▸ TEXT SECTION:
This is a brand new solenoid that I just installed. Still nothing.


----------



## IA_Dave (Jan 22, 2014)

Mebes said:


> Small pins should have ~12 volts across them when the motor is supposed to be running. So if you are holding down the up, left, or right buttons on your controller you should see power.


Well, this may be my problem then. Upon measuring this voltage, I only get around 2 to 3 volts. Both small relays in the wiring harness click when operating the joystick and the red power LED in the joystick box dims when operated.


----------



## Randall Ave (Oct 29, 2014)

First, let's rule out a failed Motor. Run jumper cables to your plow motor from the battery, staying awsa from the plow. See if it works. Yes, then do as asked, jump the relay, does it work? Did you check the ground circuit on the small terminal? Where is your control feed tapped?


----------



## IA_Dave (Jan 22, 2014)

I believe I have solved the issue. I have installed the ground wire from the small terminal of the solenoid that the org/blk wire is connected to. The solenoid now engages (clunks) when the joystick is moved and the red power LED no longer dims. I will have to take my truck home (doing all this in the heated warehouse at work) and attach the plow to verify that it works now. I will update once I have done this.


----------



## Randall Ave (Oct 29, 2014)

IA_Dave said:


> I believe I have solved the issue. I have installed the ground wire from the small terminal of the solenoid that the org/blk wire is connected to. The solenoid now engages (clunks) when the joystick is moved and the red power LED no longer dims. I will have to take my truck home (doing all this in the heated warehouse at work) and attach the plow to verify that it works now. I will update once I have done this.


There ya go, that solenoid is grounded through that small terminal, not the base. Hopefully she will work now.


----------



## dieselss (Jan 3, 2008)

IA_Dave said:


> I have installed the ground wire from the small terminal of the solenoid that the org/blk wire is connected to.


Like an external ground?


----------



## IA_Dave (Jan 22, 2014)

dieselss said:


> Like an external ground?


Yes. I made a ground wire that goes from the small terminal where the org/blk wire connects and grounds to one of the bolts that is securing the solenoid to the inner fender.


----------



## IA_Dave (Jan 22, 2014)

Randall Ave said:


> There ya go, that solenoid is grounded through that small terminal, not the base. Hopefully she will work now.


I'm happy to update that everything is working correctly now. Actually, the plow is quieter. I don't hear the motor as loudly, like it's not straining as hard now. I'll attribute that to brand new copper wire between the battery and pump motor.

Sadly, I have discovered that my brake lights aren't working (pretty sure this is not plow related). I swear, if it ain't one thing, it's another. Why can't I fix something on this truck without discovering a new problem? :laugh:


----------



## IA_Dave (Jan 22, 2014)

*Thank you to everyone that offered advice. *

I am certainly glad to have found this forum.


----------



## Randall Ave (Oct 29, 2014)

Good deal, MJD bills monthly.


----------

▸ WHAT YOU ARE ASKED TO DO:
Can you return the part of the plow solenoid thread starting with "I'm happy to" and going on through "found this forum.", copied word for word?

Rows on where targets appear

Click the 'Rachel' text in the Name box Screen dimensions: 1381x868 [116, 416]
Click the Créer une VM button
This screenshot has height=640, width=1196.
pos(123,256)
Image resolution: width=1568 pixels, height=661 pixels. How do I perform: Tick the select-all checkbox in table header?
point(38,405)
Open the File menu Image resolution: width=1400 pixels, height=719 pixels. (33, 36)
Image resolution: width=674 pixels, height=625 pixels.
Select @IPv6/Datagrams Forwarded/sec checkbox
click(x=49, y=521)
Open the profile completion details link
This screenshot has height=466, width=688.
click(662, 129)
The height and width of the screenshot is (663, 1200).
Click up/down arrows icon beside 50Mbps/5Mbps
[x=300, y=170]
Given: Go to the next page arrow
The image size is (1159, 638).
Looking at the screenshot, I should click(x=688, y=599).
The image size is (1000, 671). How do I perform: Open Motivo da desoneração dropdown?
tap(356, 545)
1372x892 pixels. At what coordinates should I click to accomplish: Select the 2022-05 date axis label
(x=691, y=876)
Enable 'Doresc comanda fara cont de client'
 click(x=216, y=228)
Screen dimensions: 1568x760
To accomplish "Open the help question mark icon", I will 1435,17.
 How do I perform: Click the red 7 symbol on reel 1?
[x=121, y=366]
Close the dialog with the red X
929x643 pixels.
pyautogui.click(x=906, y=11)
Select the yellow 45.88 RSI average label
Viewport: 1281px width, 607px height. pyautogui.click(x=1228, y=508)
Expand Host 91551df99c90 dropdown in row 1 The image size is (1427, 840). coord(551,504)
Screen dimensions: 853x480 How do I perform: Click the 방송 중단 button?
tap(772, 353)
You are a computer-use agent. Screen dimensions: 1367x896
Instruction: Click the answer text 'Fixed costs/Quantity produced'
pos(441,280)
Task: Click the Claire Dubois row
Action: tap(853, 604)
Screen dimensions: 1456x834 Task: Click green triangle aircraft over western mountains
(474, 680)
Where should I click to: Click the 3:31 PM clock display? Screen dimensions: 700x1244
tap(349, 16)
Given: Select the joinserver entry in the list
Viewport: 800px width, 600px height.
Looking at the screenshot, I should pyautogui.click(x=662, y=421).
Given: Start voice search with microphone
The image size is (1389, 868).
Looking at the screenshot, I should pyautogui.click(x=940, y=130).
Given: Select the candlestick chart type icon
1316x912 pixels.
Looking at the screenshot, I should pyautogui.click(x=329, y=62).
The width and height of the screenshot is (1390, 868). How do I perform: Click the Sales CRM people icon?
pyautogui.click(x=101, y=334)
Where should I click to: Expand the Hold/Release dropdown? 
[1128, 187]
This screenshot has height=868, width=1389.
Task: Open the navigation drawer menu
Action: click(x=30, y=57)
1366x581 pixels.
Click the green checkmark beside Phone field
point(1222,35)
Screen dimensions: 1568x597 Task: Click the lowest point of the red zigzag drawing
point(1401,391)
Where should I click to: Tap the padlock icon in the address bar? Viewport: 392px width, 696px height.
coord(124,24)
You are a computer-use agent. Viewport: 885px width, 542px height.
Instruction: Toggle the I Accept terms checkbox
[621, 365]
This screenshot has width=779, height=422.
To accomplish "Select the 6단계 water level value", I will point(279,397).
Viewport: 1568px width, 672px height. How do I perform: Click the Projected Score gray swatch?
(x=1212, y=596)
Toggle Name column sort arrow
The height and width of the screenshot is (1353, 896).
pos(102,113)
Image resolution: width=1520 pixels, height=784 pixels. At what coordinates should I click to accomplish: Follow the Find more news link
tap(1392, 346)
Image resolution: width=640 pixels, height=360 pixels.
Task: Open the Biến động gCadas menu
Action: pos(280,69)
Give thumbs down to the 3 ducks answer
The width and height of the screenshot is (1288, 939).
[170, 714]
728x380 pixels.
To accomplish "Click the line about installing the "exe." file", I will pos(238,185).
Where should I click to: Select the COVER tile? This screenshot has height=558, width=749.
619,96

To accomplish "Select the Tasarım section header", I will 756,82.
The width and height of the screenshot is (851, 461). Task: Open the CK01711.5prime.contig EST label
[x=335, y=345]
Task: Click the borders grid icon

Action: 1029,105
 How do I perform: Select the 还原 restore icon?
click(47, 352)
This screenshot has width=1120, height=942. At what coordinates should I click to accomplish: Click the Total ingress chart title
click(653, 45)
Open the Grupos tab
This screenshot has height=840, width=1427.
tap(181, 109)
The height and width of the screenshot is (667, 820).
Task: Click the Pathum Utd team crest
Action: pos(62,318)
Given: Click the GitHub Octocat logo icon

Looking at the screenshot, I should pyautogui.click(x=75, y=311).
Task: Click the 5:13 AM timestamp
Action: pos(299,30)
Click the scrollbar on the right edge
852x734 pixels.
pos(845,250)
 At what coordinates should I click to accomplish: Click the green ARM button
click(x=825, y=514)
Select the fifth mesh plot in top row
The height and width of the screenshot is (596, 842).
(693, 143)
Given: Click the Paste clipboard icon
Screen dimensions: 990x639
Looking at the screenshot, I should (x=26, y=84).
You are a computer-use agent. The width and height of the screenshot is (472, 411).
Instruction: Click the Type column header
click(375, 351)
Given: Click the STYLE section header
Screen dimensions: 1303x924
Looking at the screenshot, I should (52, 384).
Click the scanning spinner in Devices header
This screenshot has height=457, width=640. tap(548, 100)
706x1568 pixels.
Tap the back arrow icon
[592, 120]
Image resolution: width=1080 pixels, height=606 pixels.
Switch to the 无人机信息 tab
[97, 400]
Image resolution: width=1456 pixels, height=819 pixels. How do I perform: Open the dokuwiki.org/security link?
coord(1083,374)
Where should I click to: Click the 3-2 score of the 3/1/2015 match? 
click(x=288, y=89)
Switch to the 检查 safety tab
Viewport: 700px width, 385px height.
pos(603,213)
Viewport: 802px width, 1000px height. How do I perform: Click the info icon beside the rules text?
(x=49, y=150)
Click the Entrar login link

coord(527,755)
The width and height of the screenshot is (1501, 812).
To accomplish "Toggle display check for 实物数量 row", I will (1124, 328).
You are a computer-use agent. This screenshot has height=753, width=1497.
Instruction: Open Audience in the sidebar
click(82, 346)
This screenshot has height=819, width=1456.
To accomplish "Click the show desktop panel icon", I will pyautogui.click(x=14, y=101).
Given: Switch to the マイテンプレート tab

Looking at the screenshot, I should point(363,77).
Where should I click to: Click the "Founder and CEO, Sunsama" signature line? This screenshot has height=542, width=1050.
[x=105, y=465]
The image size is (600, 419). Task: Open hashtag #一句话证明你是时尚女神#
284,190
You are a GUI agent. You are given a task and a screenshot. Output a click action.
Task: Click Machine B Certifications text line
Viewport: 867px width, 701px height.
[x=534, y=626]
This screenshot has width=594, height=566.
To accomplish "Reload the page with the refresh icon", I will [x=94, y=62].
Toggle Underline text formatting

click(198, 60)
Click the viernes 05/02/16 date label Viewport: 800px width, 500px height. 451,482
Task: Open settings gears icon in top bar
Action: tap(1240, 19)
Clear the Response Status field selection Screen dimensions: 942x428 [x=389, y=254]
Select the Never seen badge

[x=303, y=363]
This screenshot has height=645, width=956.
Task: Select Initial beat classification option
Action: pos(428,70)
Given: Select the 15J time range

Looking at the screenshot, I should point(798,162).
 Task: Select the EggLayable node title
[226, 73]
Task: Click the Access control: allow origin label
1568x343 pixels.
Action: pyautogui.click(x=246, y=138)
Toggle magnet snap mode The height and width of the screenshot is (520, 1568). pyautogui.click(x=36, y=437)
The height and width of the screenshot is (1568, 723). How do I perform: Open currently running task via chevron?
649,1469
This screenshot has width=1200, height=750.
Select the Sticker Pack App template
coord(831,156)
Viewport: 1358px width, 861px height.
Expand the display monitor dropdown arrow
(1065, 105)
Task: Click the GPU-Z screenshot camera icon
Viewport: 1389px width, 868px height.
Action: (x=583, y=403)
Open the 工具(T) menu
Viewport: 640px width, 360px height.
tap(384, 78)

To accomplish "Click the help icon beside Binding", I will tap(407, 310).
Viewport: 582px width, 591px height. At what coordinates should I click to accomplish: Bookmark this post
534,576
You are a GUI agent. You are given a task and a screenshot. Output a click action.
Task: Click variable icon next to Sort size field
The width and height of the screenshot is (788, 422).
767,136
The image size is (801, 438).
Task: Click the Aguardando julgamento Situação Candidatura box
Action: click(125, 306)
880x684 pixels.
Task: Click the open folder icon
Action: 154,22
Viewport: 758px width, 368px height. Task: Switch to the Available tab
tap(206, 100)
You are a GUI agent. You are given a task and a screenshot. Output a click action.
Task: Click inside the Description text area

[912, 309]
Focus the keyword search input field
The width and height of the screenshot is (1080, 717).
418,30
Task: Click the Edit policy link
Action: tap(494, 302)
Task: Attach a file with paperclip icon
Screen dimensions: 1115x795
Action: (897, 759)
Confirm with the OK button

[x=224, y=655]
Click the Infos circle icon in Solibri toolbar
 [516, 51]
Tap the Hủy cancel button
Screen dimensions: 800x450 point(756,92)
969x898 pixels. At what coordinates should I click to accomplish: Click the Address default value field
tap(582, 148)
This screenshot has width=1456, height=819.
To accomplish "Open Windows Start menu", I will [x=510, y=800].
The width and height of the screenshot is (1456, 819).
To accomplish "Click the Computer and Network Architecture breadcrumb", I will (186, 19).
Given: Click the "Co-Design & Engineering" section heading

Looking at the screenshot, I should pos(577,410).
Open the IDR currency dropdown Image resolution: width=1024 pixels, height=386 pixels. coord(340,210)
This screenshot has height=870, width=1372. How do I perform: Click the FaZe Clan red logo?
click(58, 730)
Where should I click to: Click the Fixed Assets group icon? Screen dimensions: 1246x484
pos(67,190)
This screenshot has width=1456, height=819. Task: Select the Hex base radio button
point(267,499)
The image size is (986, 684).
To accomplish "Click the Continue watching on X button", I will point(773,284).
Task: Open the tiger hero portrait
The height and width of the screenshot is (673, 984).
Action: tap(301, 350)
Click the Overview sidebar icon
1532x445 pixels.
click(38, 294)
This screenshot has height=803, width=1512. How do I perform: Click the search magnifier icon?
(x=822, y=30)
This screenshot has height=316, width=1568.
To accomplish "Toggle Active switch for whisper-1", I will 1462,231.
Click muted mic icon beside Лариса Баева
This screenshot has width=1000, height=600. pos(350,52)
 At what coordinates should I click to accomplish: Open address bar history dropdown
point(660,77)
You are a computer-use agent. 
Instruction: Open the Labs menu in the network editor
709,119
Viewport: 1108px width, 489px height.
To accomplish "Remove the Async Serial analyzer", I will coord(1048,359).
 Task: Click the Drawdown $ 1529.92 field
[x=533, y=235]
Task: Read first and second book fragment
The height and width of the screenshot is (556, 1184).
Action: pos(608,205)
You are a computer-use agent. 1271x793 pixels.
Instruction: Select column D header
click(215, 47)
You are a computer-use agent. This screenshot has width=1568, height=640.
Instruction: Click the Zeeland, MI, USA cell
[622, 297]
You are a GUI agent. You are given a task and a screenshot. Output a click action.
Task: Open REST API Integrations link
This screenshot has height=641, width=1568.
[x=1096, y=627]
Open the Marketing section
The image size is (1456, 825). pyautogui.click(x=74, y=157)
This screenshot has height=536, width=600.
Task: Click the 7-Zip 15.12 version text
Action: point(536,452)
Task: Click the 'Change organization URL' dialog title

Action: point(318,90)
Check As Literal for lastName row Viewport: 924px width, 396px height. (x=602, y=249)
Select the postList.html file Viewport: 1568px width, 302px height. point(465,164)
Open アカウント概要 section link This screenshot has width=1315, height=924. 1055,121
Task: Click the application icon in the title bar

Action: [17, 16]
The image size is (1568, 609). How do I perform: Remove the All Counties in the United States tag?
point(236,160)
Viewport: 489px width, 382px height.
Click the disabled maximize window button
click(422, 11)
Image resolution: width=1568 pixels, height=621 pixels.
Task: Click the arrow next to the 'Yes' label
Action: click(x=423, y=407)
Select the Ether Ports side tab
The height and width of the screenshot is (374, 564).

▸ COMPLETE ANSWER:
I'm happy to update that everything is working correctly now. Actually, the plow is quieter. I don't hear the motor as loudly, like it's not straining as hard now. I'll attribute that to brand new copper wire between the battery and pump motor.

Sadly, I have discovered that my brake lights aren't working (pretty sure this is not plow related). I swear, if it ain't one thing, it's another. Why can't I fix something on this truck without discovering a new problem? :laugh:


----------



## IA_Dave (Jan 22, 2014)

*Thank you to everyone that offered advice. *

I am certainly glad to have found this forum.